_SHORT EXERCISE 1_: In the breakup advice article, what share of success stories showed the mindset of getting over their ex?
_SHORT EXERCISE 2_: Copy the breakup advice article word for word, between "This ultimately means" and "at your reality.", inclusive.
_SHORT EXERCISE 3_: Resume the breakup advice article, picking up after its final sentence.

_EXTRACTED TEXT_:
Suppose you and your ex broke up because they cheated on you; it’s going to leave a mark. An extreme example could be you catching your ex cheating by walking in on them with another person.
That scarring image of seeing them with that other person sticks with you. You might not want them back, but it doesn’t mean that the journey of getting over them will be any quicker.
How Can You Make Yourself Feel Better Faster?
There are various ways that you can make yourself feel better after such a breakup. We have devised three core concepts that you can implement to get over your breakup faster, or at least get to a place emotionally where you’re not as heartbroken or disturbed by the breakup as you are right now.
The Three Core Concepts To Adopt For Feeling Better After A Breakup
- Understand The Knight and Shining Armor Principle
- Create Positive Momentum
- Live for More Than Your Ex
Let’s dive into the detail.
The Knight and Shining Armor Principle
Society has become programmed to get instant solutions because of social media. People expect to go to a forum like YouTube and type “how to get your ex back” and get a foolproof plan that works every time.
This ultimately means that you’re looking for a “Knight in shining armor” to fix all your problems. This is the wrong approach to look at your reality.
Instead of expecting a knight in shining armor to come and consistently solve all your problems, you need to become your own knight in shining armor.
Over the past decade with our numerous clients, we’ve noticed that they expect us to solve their problems directly.
When we instruct those clients to become independent and take charge of their issues, some take offense, which is an example of missing the point.
We noticed from our success stories that people who could become their own’ knight in shining armor’ got to a place emotionally where they could outgrow their ex.
Outgrowing your ex does not mean forgetting your ex, but it means you grow to a place emotionally where you’re okay if you don’t get them back anymore. Sure, you can want them back, but we aim to get you to a place where you are content with not getting them back.
That is the key component we found strung together with almost every success story.
Our surveys indicate that around 90% of success stories exhibited the mindset of getting over their ex.
The stark reality is that it’s a very flawed thinking pattern when you start looking for someone else to make you feel better. Everything that you are going to do starts from within.
Instead of looking at other people to solve your issues, whether your friends, a relationship, family, or even a relationship coach, realize that ultimately no one will solve your problems except you.
Create Positive Momentum
This is a concept that gets lost under the surface a lot. The most important part of making yourself feel better after a breakup isn’t by saying the right thing or doing the right thing, but by taking these two things in cohesion. We mean that you must say the right things and do the right things consistently, together.
Only through this can you create what is known as positive momentum.
The best way to exemplify this is by focusing on the concept we call The Holy Trinity.
This concept states that you divide the quality of your life into three distinct qualities:
The beauty of the holy trinity is that all three elements are interconnected.
This means that positive things in one correlating aspect of the holy trinity will impact the other elements in a positive manner.
However, the reverse is also true, meaning one negative thing can negatively impact the other two sections.
This phenomenon can be picturized through a breakup. When your ex breaks up with you, the relationship aspect of your holy trinity gets heavily impacted.
This can mean that you become so emotionally distraught that you stop going to your workouts and do not want to get out of bed.
You stop caring about your diet.
Instead, you start consuming a lot of junk and even dwell on habits like drinking alcohol.
All of this means that health has taken a very negative hit.

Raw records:
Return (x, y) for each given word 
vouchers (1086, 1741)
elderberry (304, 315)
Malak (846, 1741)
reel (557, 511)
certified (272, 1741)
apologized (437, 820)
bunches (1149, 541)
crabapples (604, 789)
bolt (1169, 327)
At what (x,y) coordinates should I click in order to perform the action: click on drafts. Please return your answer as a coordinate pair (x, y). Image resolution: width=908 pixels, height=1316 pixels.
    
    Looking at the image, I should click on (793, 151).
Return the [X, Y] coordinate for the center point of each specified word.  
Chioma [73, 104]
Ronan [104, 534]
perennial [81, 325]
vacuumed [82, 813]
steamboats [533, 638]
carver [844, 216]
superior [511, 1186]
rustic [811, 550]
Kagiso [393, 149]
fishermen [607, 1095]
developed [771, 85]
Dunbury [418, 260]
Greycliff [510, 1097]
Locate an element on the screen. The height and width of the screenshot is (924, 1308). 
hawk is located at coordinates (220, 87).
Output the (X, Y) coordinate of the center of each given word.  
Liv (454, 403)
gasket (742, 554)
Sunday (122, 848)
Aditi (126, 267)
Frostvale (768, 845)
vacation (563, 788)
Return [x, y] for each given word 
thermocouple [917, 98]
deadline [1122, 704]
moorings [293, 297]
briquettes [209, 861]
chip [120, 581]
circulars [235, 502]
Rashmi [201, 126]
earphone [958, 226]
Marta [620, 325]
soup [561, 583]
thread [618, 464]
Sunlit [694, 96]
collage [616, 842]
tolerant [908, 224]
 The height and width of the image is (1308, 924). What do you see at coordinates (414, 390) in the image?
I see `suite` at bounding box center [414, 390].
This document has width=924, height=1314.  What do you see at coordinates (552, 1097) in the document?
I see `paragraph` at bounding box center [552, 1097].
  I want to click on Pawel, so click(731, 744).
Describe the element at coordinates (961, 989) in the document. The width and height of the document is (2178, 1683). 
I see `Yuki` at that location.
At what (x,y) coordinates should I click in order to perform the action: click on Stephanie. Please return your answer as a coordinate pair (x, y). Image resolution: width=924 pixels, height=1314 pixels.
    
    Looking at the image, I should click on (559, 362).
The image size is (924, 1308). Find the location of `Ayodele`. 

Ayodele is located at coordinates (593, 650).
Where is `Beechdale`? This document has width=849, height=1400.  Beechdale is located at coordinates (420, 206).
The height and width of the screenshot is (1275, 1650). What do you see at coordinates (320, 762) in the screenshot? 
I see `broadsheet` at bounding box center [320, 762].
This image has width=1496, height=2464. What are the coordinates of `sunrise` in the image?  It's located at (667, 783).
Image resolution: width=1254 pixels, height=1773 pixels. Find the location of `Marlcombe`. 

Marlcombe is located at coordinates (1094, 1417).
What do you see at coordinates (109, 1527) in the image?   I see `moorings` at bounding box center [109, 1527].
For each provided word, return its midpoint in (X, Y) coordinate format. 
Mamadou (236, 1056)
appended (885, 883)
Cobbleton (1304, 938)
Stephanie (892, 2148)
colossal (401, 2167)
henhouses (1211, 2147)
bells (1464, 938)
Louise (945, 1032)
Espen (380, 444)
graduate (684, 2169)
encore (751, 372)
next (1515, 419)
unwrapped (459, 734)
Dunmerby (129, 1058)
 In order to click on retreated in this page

_TASK ANSWER 1_: Around 90% of success stories.

_TASK ANSWER 2_:
This ultimately means that you’re looking for a “Knight in shining armor” to fix all your problems. This is the wrong approach to look at your reality.

_TASK ANSWER 3_:
When your health takes a negative hit, you do not feel good about yourself and start compromising your career.
You start calling in sick, missing deadlines, and showing an overall poor performance at work.
Finally, wealth has been impacted too.
As we mentioned earlier, the reverse is also true.
Here is where creating positive momentum comes into play.
You will need to work backward and focus less on fixing things with your ex. You can shift your focus towards pushing yourself extra hard in the health and wealth section. You could take on a new intense workout routine or take up new projects at work. After doing this, you will see how things start to fall in place, building further from there.
Working out more and eating better will make you feel better, directly transcending into the work aspect. Feeling better and healthy will make you more confident and passionate at your workplace.
Once you get consistent at this, people like your boss will come up to you and appreciate your efforts, your gym partner will notice your growth, and before you know it, these changes will affect your other relationships. Your friends and family will come up to you say things like. “wow, you look so good and you’re doing so well.”
All of a sudden, you have supreme confidence. This is the best way to become your own knight in shining armor and create a consistent positive momentum flow.
Live For More Than Your Ex
One of our biggest issues is when our clients or followers might be showing agreement to our lessons but are actually not absorbing anything at all. This happens most when we mention the concept of ‘living for more than your ex.’
Our clients repeatedly ask us how to outgrow their ex or how to get to that magical place of success stories. Ultimately, this place is nothing more than a paradigm shift people adopt where they realize that their entire life is not about their ex.
For example, if you were a solar system, you would want to be the sun.
However, when you become so obsessed with the idea of your ex, you become the earth, and your ex becomes the sun (i.e., the center of your universe) as your life constantly revolves around them. This is what we are trying to outgrow.
You need to find other things in your life that you were just as passionate about or more passionate about than your ex. Not only will this make it look like you have a more fulfilled life, but you will also feel fulfilled yourself.
Ultimately, the meaning of life is to create meaning for your life.
We must let go of the idea that there must be one singular answer to why we’re here. We are truly here to have meaningful lives, positively impact the world, feel fulfilled, accomplish things, and ultimately create a magnum opus out of our life.
We’re big fans of the magnum opus concept, which refers to one’s own legacy.
The best way to live for more than your ex or live a life where your ex is not your top priority is by figuring out what you want to be remembered for.
Most probably, it is not this singular relationship with your ex.
After all, you are a human being, and you have a lot more that will create meaning in your life than just your ex. Figure out what it is.
It is evident from our client base that getting over a breakup is something most of them struggle from, especially those with anxious attachment styles. Not everyone wants to win their ex back; however, that does not mean they are getting over the pain of the breakup.
It is pivotal that you understand that a breakup does eventually get better.
You must understand that factors like the intensity and length of the relationship coupled with the reason for the breakup will ultimately decide when you feel better, but you eventually will.
You must consider the three core concepts we have outlined for you and use them in a way that works best for you.
First and foremost, you must become your own Knight in Shining Armor.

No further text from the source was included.